Records for this exercise:
[Start of section]

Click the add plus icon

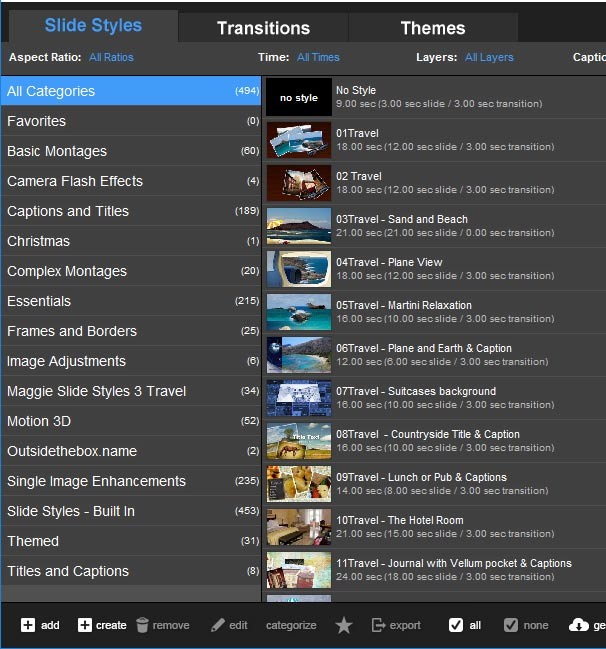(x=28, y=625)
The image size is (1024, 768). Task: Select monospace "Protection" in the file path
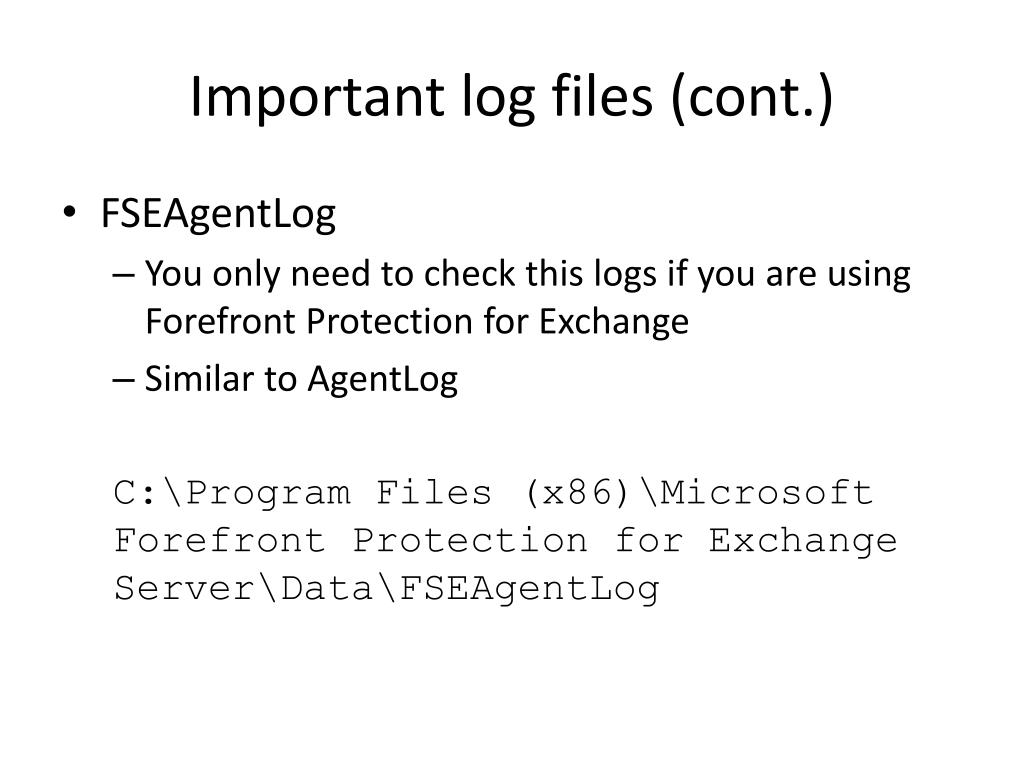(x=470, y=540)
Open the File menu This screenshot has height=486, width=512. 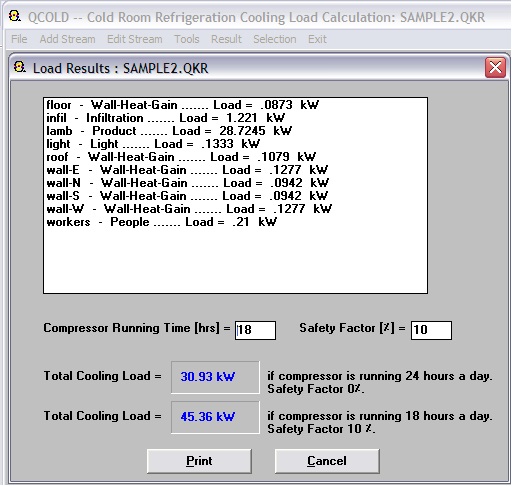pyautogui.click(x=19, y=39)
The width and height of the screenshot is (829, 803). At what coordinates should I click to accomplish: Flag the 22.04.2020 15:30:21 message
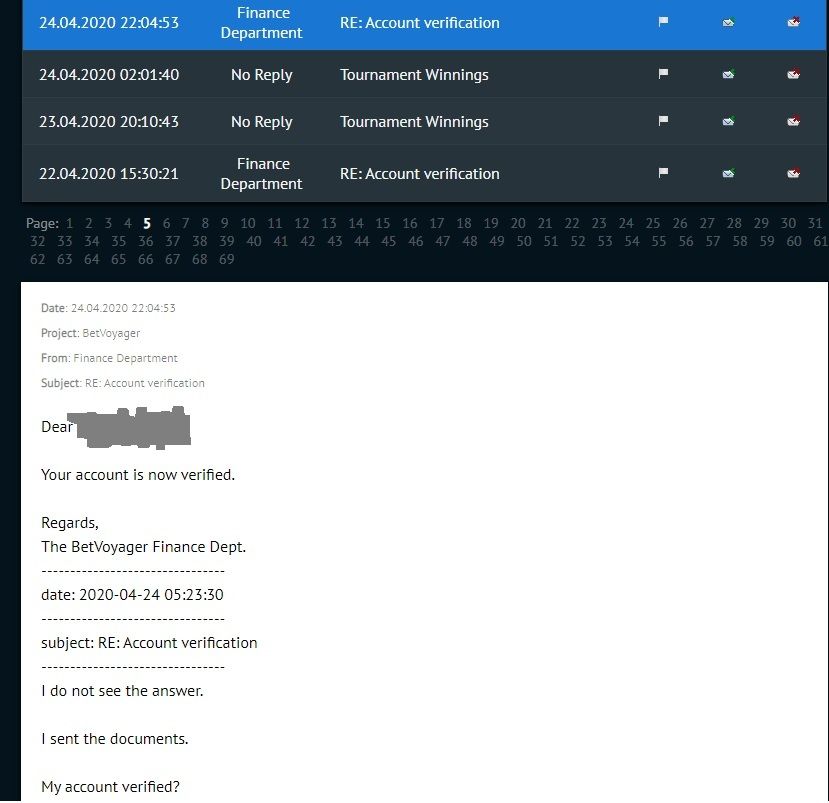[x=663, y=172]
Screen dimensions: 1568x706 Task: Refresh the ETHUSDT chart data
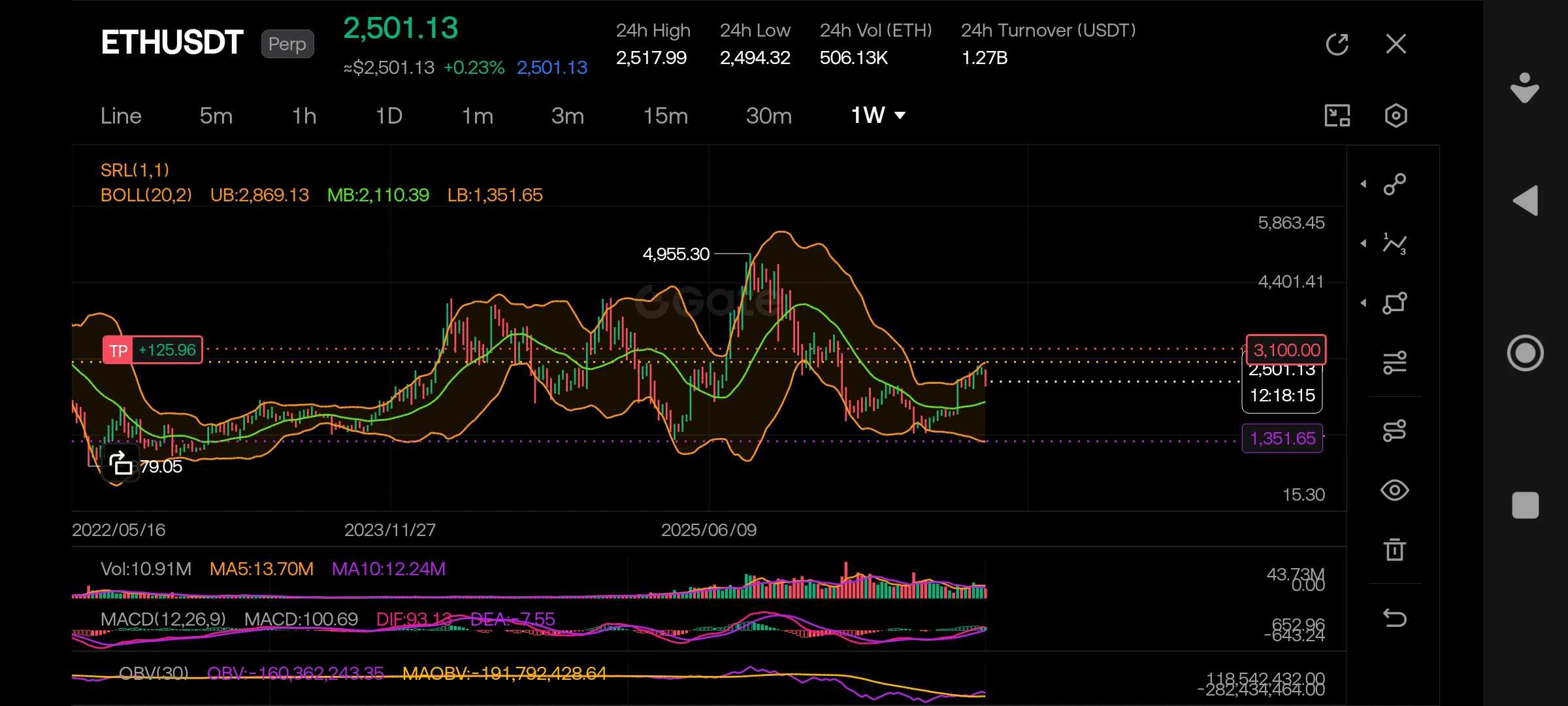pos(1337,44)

[End of section]
[Start of section]

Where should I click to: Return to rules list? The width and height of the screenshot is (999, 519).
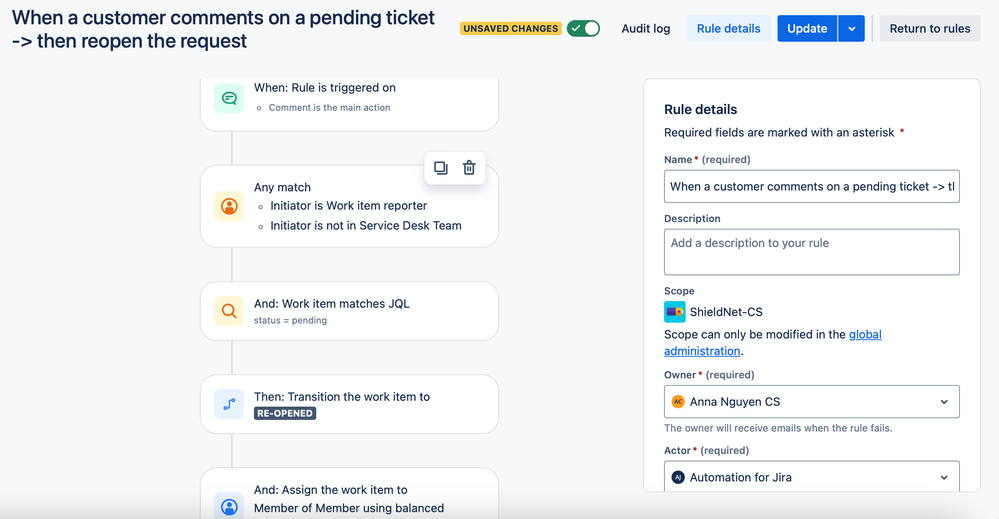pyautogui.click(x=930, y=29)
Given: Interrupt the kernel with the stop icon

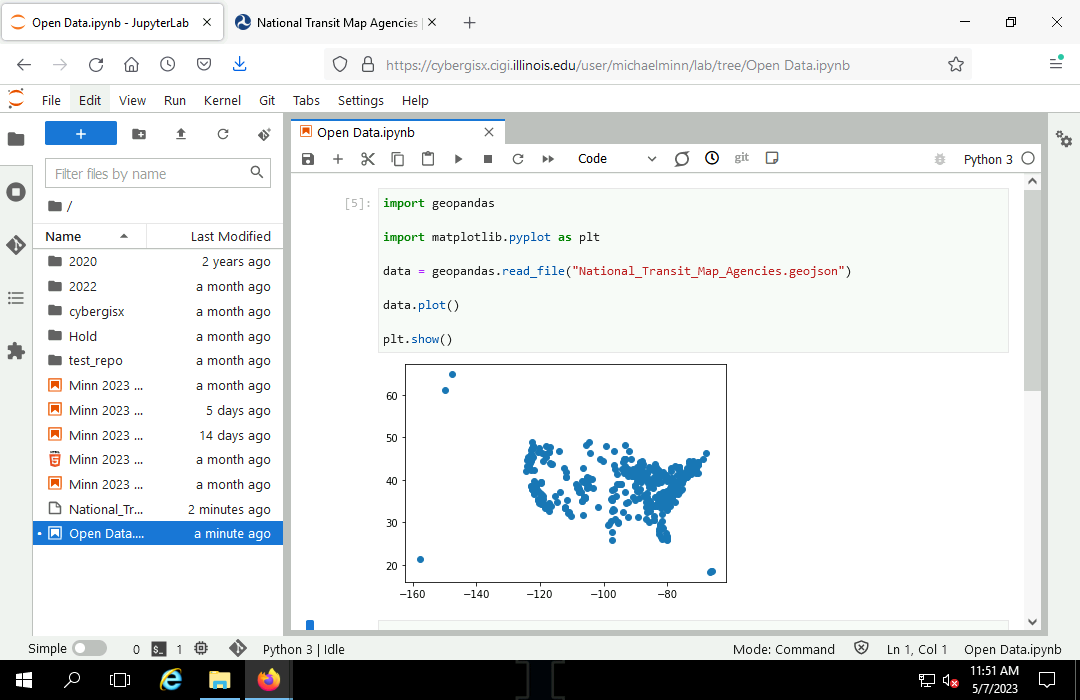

[End of section]
[Start of section]

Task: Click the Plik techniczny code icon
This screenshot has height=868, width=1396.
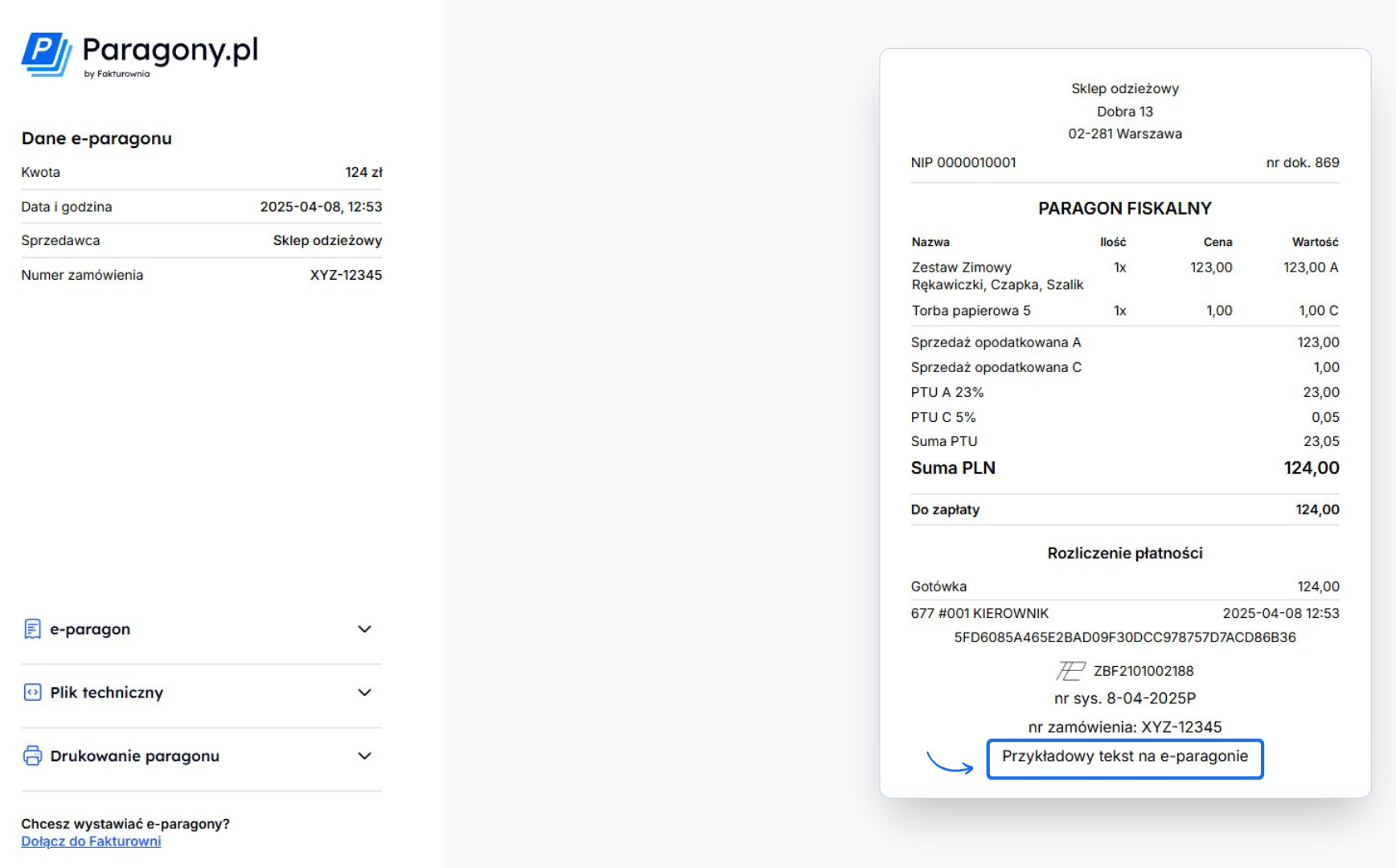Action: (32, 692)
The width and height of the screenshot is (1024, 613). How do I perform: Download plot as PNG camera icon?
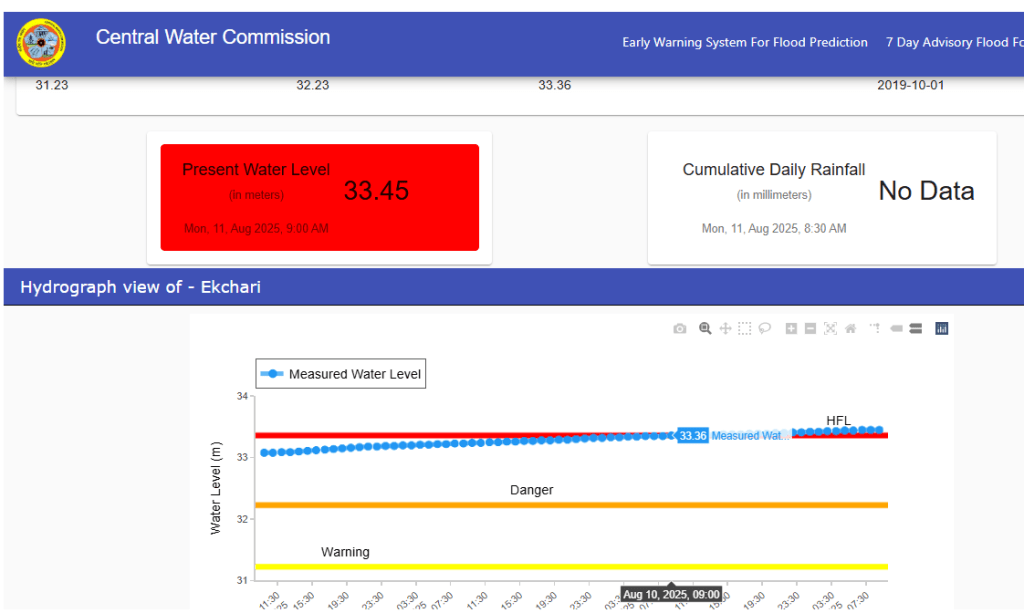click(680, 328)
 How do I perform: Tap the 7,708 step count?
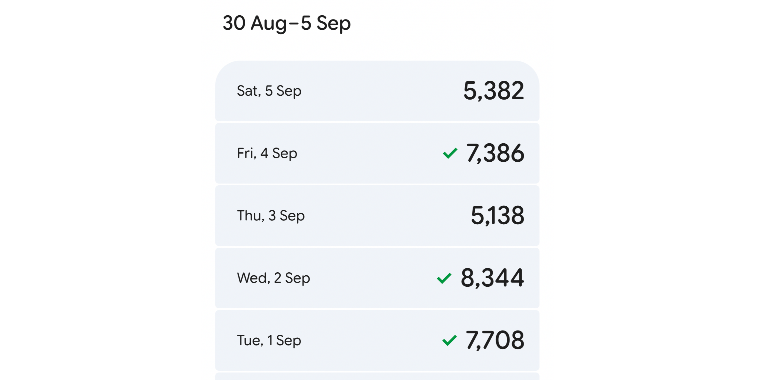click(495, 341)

[End of section]

What to produce:
Only the lines starting at the one with "Where should I" and ending at the one with "Given: Interrupt the" should be printed, each exactly as it appears in the material above; the pictures are to be omitted.

Answer to this problem:
Where should I click to: Return to rules list? The width and height of the screenshot is (999, 519).
pyautogui.click(x=930, y=29)
Given: Interrupt the kernel with the stop icon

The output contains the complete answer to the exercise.